Whenever a food or beverage is ingested, our bodies respond with a routine chain of events. Complex nutrients get broken down into the simplest form of energy the body can use (glucose or “blood sugar“). Though digestion is routine, what varies is how severely and how quickly the ingested item causes blood sugar to rise.
For the average person deciding what to cook for dinner tonight, considering the effect of a particular food on blood sugar is too time consuming. Well, insert the concept of glycemic index (GI) and glycemic load (GL) and the guesswork is gone…right? Not so fast.
Our bodies react uniquely to different sources of carbohydrates, such that a serving of a high-fiber food such as brown rice results in lower blood glucose levels than the same size serving of mashed potatoes.
There are two tools that are useful in predicting the blood glucose response to various foods. The first of these tools is glycemic index (GI) which is a ratio of the blood glucose response to a given food compared to a standard (typically glucose or white bread). It is influenced by starch structure, food temperature and other macronutrients in the meal, such as fat. So it is only entirely accurate when a carbohydrate food is eaten alone. A shortcoming of the GI is that the number is based on a serving of food that would provide 50 grams of carbohydrate. So obviously, this amount may not reflect the actual amount typically consumed.
Another way and probably better way to deal with how foods affect blood glucose (and thus insulin) levels is the glycemic load (GL). The GL takes into account the glycemic index and the amount of carbohydrate consumed, and in doing so actually better reflects a food’s effect on one’s blood glucose than GI alone.
To calculate the glycemic load of a food, the grams of carbohydrate in a serving of food are multiplied by the glycemic index of that food, and then divided by 100 (since GI is actually a percentage). For example, vanilla wafers have a GI of 77, and a small serving contains 15 g. of carbohydrate. This yields a GL of 12. (77X15) divided by 100 = 12. So even though the GI of vanilla wafers is considered high, the GL indicates that the impact of this food on blood glucose is fairly low
Glycemic Index (GI)-Measures the body’s response to a particular food in terms of what effect the food has on blood sugar. In general, “high GI” foods are less desirable because they spike blood sugar while “low GI” foods have a more moderate effect on blood sugar, causing a lower and slower rise overall.
- Scores of 70 and above are considered high glycemic index
- Scores of 55 or below have a low glycemic index
- Check out Harvard’s GI page for more info
Glycemic Load (GL)-A measure of how much of a certain food it takes to have the “high” or “low” effect on the body. GL is determined by multiplying a food’s glycemic index by the amount of carbohydrate it contains. A glycemic load of:
- 20 or more is high,
- 11 to 19 is medium
- 10 or under is low
Glycemic index and glycemic load became a popular concept to serve as a foundation for meal plans, cookbooks, and diets. However, is there evidence to support it as a deciding factor in what makes the grocery list and what doesn’t? Probably not.

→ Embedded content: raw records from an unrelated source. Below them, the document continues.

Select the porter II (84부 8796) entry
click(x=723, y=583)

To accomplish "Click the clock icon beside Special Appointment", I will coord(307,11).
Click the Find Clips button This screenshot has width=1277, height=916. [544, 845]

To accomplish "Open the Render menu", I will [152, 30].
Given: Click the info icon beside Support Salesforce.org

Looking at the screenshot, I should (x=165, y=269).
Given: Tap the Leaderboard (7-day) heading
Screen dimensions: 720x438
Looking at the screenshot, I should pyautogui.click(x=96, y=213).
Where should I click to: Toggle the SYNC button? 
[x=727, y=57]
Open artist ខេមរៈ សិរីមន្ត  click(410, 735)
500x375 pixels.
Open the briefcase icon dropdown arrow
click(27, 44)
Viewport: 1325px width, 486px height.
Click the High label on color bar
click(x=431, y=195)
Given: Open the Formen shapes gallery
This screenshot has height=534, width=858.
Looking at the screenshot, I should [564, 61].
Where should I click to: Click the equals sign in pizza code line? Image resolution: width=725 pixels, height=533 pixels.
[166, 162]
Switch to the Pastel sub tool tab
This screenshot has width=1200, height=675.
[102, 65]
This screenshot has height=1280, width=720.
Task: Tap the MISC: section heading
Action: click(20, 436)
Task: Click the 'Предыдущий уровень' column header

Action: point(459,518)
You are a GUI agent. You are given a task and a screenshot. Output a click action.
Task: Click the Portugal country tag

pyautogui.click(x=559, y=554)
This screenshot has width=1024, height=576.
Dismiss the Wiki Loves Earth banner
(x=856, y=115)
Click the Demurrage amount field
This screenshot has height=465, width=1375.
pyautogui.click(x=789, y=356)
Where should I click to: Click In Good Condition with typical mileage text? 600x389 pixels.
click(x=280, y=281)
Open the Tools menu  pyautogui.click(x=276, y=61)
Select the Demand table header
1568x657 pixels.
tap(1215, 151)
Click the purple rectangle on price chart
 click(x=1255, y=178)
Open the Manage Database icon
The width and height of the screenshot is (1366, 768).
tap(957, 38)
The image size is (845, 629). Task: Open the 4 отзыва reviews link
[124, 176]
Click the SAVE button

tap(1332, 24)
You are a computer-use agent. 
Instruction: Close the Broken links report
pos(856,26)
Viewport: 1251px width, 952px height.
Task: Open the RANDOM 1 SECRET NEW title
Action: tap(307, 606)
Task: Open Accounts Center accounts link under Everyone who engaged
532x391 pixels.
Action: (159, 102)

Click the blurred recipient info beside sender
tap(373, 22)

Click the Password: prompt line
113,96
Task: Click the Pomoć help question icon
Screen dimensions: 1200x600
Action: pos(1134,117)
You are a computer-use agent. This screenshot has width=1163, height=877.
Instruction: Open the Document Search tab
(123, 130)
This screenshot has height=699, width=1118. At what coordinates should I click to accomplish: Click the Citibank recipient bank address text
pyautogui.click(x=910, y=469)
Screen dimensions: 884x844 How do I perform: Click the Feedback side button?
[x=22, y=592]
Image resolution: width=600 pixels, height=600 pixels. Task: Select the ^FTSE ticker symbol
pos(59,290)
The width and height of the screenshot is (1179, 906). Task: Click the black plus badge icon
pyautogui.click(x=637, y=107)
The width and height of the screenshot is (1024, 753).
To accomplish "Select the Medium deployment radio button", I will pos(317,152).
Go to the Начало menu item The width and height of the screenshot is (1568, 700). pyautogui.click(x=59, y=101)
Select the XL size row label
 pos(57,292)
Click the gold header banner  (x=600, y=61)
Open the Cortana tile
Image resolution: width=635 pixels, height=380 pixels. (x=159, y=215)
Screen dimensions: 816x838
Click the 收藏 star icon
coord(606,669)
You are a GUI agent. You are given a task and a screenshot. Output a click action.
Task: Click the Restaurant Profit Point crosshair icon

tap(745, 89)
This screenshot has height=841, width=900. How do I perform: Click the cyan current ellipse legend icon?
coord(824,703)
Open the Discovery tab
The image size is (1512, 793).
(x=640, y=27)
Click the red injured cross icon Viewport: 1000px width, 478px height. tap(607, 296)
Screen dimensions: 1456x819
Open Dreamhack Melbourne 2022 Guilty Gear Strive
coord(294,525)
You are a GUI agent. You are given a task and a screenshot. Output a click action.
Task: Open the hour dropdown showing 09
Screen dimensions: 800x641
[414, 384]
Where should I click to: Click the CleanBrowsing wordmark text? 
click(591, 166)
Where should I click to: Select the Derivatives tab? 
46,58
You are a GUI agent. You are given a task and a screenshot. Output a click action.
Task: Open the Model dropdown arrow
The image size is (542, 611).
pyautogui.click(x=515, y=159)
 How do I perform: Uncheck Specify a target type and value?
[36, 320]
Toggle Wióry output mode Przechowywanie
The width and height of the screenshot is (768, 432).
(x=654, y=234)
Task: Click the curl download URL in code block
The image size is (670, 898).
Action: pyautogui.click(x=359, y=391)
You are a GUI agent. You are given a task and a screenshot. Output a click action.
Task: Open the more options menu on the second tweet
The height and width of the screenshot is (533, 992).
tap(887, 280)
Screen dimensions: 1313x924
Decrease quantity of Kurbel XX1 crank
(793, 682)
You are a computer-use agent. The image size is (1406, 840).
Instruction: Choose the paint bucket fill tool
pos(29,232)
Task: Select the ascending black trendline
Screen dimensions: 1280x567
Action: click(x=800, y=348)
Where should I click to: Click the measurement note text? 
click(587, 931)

There are problems in applying the glycemic index. Responses vary widely due to body size and weight, blood volume and metabolic rate. Even within the same person, results vary with the time of day. Many food factors also change GI results, including plant variety, food ripeness, processing and preparation, and other foods eaten at the same time. Even a cup of coffee can alter glucose absorption after a meal.
Many sellers of diet books tout the glycemic index as a guide to “good carbs” and “bad carbs”, but this is an oversimplification. True, nutritious whole foods such as legumes often rank low on the glycemic index. But cola beverages and pure table sugar rank only moderate on the scale- and no one would suggest these foods as sound carbohydrate choices. Conversely, two nutritious foods as whole-grain brown rice and pumpkin, rank fairly high.
Associating a food with a number takes the pleasure out of eating. The goal of eating is to fuel the body, not require critical thinking.
That said, there are valuable lessons to be learned if you’re interested in hopping on the GI train. The concept can be used as a learning tool to understand complex versus simpler carbohydrates. Use it as a guide for understanding how certain foods typically affect the body.
Interestingly, when one looks at the glycemic index and glycemic load of white bread and whole-wheat bread, they are very similar. The GL of both is 9 and 7 respectively. The GI is 70 vs. 69, respectively. This is because whole-wheat flour is typically so finely ground that it is quickly digested. Thus, the effect of fiber in slowing down digestion and related absorption of glucose is no longer present. Some experts suggest we focus more on minimally processed grains, such as coarsely ground whole-wheat flour and steel-cut oats, to get the benefits of these fiber sources. So don’t always believe the hype of products that plaster WHOLE GRAINS on their boxes. Read the ingredient list to get a better picture.